As I walked out one morning, in search of an industrial access cover or two or more, I found more, much more, dug deeper, unearthed a can of worms, a murky past cast in cast iron.
This is the cover closest to my home on Didsbury Road Stockport, manufactured by Glynwed of Corporation Road Audenshaw, the closest foundry to my former school.
Glynwed formerly Allied Ironfounders, the manufacturer of gas appliances, the humble Rayburn and the infamous stuff of sagas the Aga.
And the Meridian Grate – great! The foundry was also known as the Planet Works, the adjoining rough ground Planet Fields, where on wet winter days we would form a mud spattered procession of ragged schoolboys engaged in the joys of cross country running, over a factory’s spoil tip.
We never got to see the firm’s Mayfair showrooms, we never got to pass go – I guess it was just too far to run, cross country or otherwise.
The sleek Modernist lines of the Allied Ironfounders’ showpiece contrasts with the conditions of the work force manufacturing the grates and Agas.
So some fifty years and several miles separates me from my schooldays and my local gas inspection cover.

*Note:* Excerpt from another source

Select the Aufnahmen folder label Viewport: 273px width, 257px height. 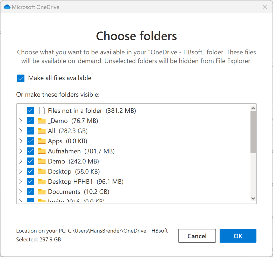(x=64, y=151)
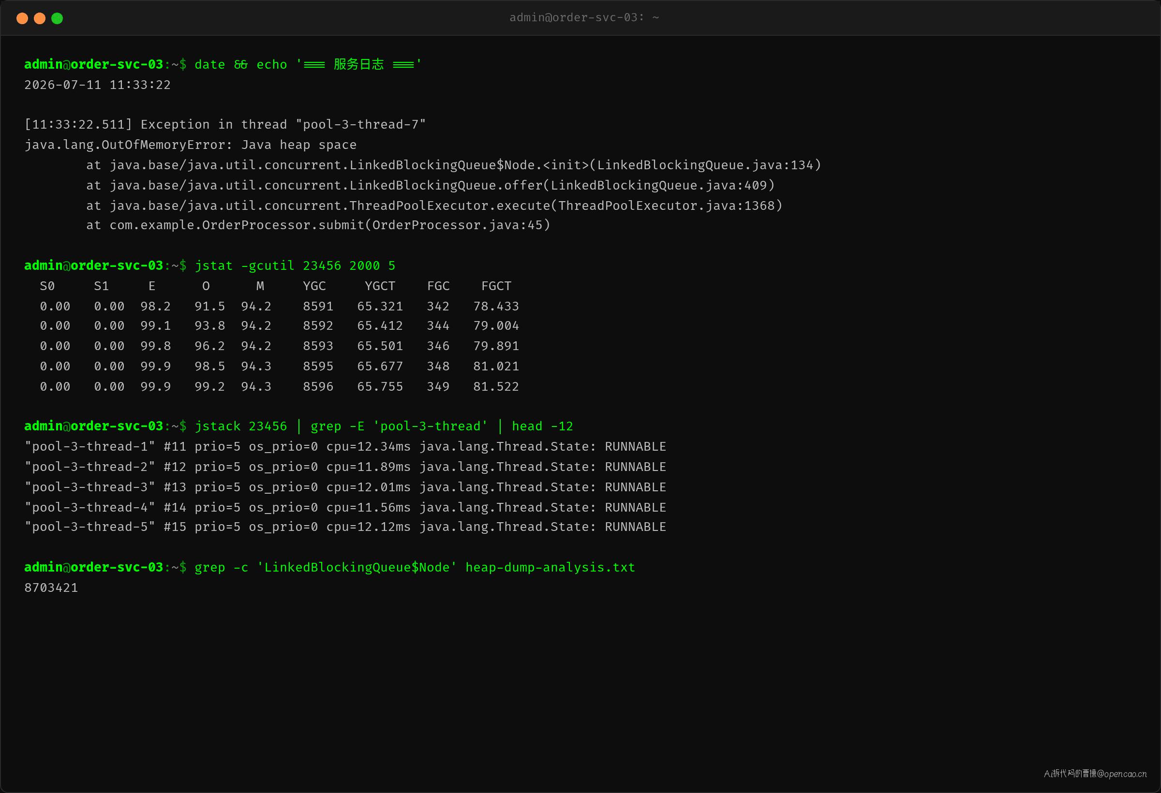This screenshot has width=1161, height=793.
Task: Click the red close window button
Action: tap(22, 18)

Guess I’l just gas up the Thames Trader and head for the hills folks.
Yippie-aye-ay, yippie-aye-oh, ghost riders in the sky.
Possibly my first brush with modernism and modernity, the shopping precinct in Ashton under Lyne. Typically in the mid Sixties, British towns reinvented themselves as space age retail experiences, in stark contrast to their middle aged, Middle Aged market centre, market centred identity.

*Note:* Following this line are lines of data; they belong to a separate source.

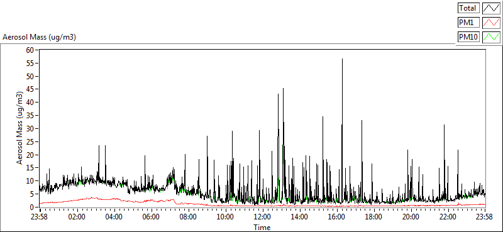Click the 08:00 tick label on time axis
Screen dimensions: 503x232
pyautogui.click(x=189, y=216)
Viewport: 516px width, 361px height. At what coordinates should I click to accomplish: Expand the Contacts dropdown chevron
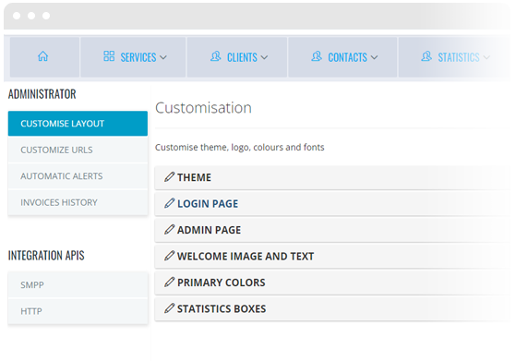pos(374,57)
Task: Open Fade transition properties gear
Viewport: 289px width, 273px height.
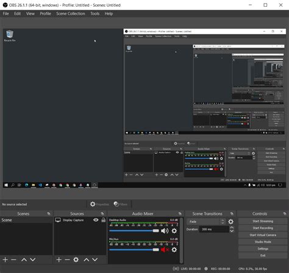Action: pos(231,222)
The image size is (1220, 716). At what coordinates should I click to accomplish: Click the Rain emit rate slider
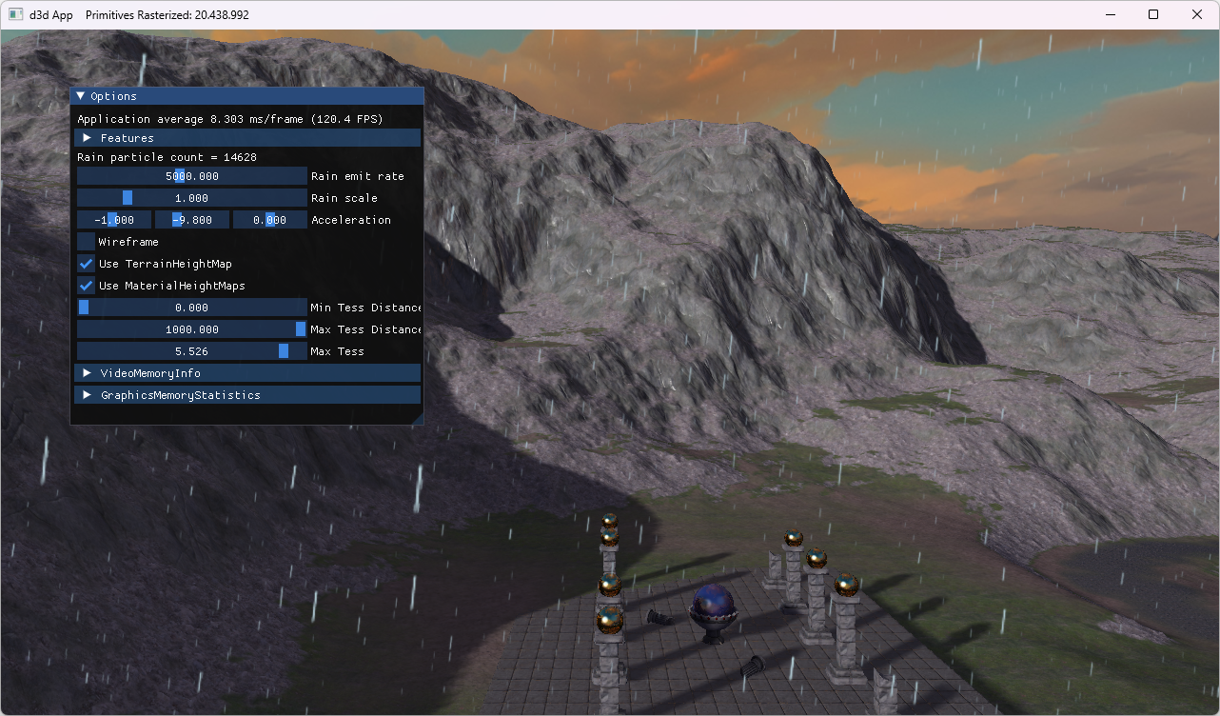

Out with the cobbles and stalls, in with the travelator, frothy coffee, concrete and a pedestrianised, undercover, all weather, super convenient haven of heavenly fun!
And lo, it came to pass, let construction commence.
Simply add a few decorative embellishments courtesy of the Direct Works’ pavoirs.
You have built it and now they will come:
Little did you know you had created a punk rock icon.
Featured on the cover of fanzine Ghast Up #3 – many thanks to MDMA
Many thanks to the Tameside Image Archive
Why are we here?
A heady cocktail of capital, coal, cotton, cultivation, commerce and cricket created you.
The end of the age of celery heralded the construction of a new landscape of consumption.
Spoil and soil from the cuttings of the M60, added to by Etihad detritus created an elevated mound some hundred feet in height, across an area of seventeen hectares.
Where are we going?
Playing golf has been permanently postponed, the proposed light industrial units were knocked back by local authority planning officers, and residents’ objections.
So let’s get off to the Expo!
I took myself off there, take a look around, get a feel for the place. Currently the province of rebel dog walkers and guerrilla gardeners, I was informed that the rights of way are regularly blocked by an employee of Cordingley’s Estate Agents, who closes the gaps in the perimeter fencing, subsequently photographing his wiry handiwork. The gaps are then promptly reopened and walkways reestablished.
Short eared owls have been spotted.
I was told of the legend concerning Peg’s lantern – fearing for the well being of her son, Peg wanders the dark lanes in search of the errant offspring, later found drunk in a ditch.
This area is a locus of deep, deep energies and histories, monkey with it at your peril.